Records shown:
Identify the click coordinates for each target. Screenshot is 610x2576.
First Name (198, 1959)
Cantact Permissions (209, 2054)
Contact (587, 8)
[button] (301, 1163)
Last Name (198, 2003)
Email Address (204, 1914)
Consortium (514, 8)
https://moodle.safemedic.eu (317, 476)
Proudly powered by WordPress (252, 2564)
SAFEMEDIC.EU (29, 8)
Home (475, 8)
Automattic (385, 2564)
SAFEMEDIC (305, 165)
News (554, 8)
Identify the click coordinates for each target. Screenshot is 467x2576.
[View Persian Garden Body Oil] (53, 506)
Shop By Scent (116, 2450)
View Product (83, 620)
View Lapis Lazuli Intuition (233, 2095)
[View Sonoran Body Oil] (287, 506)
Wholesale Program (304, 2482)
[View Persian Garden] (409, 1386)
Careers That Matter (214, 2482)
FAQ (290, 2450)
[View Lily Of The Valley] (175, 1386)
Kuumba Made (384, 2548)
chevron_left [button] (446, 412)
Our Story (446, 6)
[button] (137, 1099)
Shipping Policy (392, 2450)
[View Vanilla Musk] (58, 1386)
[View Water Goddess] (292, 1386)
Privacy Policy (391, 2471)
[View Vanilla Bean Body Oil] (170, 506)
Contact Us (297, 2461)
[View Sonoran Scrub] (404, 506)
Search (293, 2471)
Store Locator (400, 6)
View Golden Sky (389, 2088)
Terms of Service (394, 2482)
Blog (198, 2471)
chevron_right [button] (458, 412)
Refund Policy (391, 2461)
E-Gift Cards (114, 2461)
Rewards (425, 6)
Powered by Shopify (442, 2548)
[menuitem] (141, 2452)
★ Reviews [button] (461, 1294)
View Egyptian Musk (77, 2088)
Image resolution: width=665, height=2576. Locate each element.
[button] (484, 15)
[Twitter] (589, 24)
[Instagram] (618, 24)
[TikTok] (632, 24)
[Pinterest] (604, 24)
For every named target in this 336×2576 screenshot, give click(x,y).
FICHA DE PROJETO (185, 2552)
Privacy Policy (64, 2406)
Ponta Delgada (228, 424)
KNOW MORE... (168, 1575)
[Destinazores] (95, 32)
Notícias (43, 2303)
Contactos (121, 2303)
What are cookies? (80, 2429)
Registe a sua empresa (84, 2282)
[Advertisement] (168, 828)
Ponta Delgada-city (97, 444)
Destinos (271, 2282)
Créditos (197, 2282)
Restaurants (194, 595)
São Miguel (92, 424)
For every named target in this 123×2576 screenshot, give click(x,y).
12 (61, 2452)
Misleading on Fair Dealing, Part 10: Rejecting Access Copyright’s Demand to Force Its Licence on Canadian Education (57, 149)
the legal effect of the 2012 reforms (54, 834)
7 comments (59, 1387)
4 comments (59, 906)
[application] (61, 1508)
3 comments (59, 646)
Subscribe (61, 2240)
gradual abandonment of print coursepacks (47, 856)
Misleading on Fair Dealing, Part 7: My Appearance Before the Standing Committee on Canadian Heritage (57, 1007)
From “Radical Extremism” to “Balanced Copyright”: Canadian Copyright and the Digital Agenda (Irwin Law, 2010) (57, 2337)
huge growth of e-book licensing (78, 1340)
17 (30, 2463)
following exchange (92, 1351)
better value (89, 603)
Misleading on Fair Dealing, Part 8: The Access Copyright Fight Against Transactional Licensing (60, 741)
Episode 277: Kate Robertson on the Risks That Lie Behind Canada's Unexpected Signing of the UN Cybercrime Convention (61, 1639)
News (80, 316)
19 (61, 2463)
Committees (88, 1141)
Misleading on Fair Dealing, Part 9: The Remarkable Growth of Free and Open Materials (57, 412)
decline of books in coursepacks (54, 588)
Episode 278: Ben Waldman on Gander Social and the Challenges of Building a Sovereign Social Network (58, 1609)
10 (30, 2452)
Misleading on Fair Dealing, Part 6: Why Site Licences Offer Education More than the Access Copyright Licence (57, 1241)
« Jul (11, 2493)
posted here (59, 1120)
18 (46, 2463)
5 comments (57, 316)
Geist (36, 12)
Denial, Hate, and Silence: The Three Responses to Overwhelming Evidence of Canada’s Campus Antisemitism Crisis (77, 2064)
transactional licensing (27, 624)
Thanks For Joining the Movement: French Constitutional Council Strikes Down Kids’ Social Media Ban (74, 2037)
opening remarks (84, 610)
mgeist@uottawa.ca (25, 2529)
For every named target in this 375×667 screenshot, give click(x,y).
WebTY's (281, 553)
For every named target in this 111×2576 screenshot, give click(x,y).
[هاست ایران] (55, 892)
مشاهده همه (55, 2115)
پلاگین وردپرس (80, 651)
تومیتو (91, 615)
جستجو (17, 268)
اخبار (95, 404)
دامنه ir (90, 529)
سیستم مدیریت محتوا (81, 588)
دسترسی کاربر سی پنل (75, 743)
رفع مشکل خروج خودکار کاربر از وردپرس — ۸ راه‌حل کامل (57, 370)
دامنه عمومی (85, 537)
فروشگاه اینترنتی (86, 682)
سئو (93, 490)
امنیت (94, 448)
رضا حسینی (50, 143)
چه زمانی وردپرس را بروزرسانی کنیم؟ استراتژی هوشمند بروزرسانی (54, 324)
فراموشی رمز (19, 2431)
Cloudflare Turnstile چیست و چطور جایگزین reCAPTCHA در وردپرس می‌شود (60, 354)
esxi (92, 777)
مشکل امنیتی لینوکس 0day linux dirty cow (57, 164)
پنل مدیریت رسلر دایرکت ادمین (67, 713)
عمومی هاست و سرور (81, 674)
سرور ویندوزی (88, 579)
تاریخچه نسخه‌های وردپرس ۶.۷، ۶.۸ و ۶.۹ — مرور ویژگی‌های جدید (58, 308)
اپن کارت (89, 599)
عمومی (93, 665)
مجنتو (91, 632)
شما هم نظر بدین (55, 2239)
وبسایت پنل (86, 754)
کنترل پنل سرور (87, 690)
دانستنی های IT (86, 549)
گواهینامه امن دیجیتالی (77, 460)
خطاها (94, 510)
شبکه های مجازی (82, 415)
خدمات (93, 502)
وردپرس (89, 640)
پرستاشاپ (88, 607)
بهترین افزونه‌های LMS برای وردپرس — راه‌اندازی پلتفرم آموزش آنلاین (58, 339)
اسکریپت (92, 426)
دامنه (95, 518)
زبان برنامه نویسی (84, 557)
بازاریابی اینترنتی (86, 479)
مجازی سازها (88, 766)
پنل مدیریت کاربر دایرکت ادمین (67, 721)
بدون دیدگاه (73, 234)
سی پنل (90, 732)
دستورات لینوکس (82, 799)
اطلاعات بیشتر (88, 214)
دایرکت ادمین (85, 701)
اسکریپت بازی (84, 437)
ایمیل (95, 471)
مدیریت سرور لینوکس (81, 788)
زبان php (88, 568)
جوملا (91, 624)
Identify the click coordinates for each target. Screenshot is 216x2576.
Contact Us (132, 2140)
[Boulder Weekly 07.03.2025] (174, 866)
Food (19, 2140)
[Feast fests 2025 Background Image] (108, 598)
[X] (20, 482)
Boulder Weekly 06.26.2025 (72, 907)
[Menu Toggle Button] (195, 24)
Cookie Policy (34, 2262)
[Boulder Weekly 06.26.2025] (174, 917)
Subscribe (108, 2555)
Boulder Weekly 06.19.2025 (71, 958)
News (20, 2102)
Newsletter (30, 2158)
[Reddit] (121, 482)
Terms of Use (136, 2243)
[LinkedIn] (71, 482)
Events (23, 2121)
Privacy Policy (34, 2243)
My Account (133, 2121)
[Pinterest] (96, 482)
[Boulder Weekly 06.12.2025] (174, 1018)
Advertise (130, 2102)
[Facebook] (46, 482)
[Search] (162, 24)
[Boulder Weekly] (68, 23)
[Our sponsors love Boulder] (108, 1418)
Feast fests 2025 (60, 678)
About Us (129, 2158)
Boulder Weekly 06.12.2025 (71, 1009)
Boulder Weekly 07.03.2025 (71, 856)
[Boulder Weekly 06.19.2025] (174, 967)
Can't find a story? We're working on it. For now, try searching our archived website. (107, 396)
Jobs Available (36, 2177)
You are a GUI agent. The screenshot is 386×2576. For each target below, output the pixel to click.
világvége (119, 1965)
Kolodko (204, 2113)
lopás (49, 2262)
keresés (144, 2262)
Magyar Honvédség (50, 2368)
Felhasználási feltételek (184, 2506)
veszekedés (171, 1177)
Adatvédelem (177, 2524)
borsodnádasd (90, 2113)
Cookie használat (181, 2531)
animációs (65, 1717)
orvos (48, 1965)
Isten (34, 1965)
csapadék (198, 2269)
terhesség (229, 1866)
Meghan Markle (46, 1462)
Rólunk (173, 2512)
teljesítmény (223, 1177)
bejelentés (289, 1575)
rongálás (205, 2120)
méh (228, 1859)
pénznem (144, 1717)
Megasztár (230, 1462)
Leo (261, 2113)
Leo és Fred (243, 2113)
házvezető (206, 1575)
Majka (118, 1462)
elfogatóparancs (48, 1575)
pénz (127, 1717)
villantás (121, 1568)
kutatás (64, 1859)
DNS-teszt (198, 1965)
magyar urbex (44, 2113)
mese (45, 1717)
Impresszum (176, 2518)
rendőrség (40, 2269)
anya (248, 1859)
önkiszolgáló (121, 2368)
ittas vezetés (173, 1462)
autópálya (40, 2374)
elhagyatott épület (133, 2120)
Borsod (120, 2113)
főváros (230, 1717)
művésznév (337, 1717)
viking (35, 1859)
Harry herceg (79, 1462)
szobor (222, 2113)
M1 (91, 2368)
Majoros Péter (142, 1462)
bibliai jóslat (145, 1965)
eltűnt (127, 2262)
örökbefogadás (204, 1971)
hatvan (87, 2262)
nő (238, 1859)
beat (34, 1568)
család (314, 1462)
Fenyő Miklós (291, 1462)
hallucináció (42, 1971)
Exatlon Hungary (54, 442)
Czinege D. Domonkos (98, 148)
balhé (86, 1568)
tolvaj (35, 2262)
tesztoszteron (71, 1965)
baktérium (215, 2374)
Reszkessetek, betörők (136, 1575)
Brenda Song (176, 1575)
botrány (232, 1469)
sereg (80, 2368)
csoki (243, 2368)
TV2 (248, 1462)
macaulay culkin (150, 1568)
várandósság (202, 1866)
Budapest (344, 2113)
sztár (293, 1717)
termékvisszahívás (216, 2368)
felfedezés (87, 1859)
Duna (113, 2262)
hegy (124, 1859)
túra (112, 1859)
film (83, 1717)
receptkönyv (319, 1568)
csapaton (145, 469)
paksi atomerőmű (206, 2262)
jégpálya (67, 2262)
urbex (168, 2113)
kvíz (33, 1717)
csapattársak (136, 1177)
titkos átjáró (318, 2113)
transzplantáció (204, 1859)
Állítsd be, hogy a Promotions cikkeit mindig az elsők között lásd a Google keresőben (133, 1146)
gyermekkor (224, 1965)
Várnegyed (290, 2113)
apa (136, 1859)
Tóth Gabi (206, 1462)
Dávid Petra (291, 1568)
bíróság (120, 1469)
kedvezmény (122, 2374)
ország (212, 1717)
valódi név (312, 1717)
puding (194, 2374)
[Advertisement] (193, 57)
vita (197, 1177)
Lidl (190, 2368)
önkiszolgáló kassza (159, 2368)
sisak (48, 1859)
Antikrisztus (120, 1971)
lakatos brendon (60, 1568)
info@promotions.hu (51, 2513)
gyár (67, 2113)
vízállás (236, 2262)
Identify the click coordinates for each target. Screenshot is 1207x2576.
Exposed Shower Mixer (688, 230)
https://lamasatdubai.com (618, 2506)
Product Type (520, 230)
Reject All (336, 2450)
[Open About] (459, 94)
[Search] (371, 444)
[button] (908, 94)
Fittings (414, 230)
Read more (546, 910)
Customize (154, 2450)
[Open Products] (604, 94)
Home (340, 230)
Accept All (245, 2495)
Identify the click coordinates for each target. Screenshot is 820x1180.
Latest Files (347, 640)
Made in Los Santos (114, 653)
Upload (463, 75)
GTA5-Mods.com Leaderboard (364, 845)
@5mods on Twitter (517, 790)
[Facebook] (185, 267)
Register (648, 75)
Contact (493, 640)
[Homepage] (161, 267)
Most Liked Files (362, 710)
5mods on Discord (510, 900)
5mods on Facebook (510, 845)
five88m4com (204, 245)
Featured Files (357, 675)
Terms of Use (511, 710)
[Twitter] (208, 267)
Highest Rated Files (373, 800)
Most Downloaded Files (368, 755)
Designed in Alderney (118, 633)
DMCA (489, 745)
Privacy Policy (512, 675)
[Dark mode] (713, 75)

Task prompt: Please give back exactly the lines of the listing above that run from the one containing "hatvan (87, 2262)" through the one containing "gyermekkor (224, 1965)", and only those.

Reply to the task:
hatvan (87, 2262)
nő (238, 1859)
beat (34, 1568)
család (314, 1462)
Fenyő Miklós (291, 1462)
hallucináció (42, 1971)
Exatlon Hungary (54, 442)
Czinege D. Domonkos (98, 148)
balhé (86, 1568)
tolvaj (35, 2262)
tesztoszteron (71, 1965)
baktérium (215, 2374)
Reszkessetek, betörők (136, 1575)
Brenda Song (176, 1575)
botrány (232, 1469)
sereg (80, 2368)
csoki (243, 2368)
TV2 (248, 1462)
macaulay culkin (150, 1568)
várandósság (202, 1866)
Budapest (344, 2113)
sztár (293, 1717)
termékvisszahívás (216, 2368)
felfedezés (87, 1859)
Duna (113, 2262)
hegy (124, 1859)
túra (112, 1859)
film (83, 1717)
receptkönyv (319, 1568)
csapaton (145, 469)
paksi atomerőmű (206, 2262)
jégpálya (67, 2262)
urbex (168, 2113)
kvíz (33, 1717)
csapattársak (136, 1177)
titkos átjáró (318, 2113)
transzplantáció (204, 1859)
Állítsd be, hogy a Promotions cikkeit mindig az elsők között lásd a Google keresőben (133, 1146)
gyermekkor (224, 1965)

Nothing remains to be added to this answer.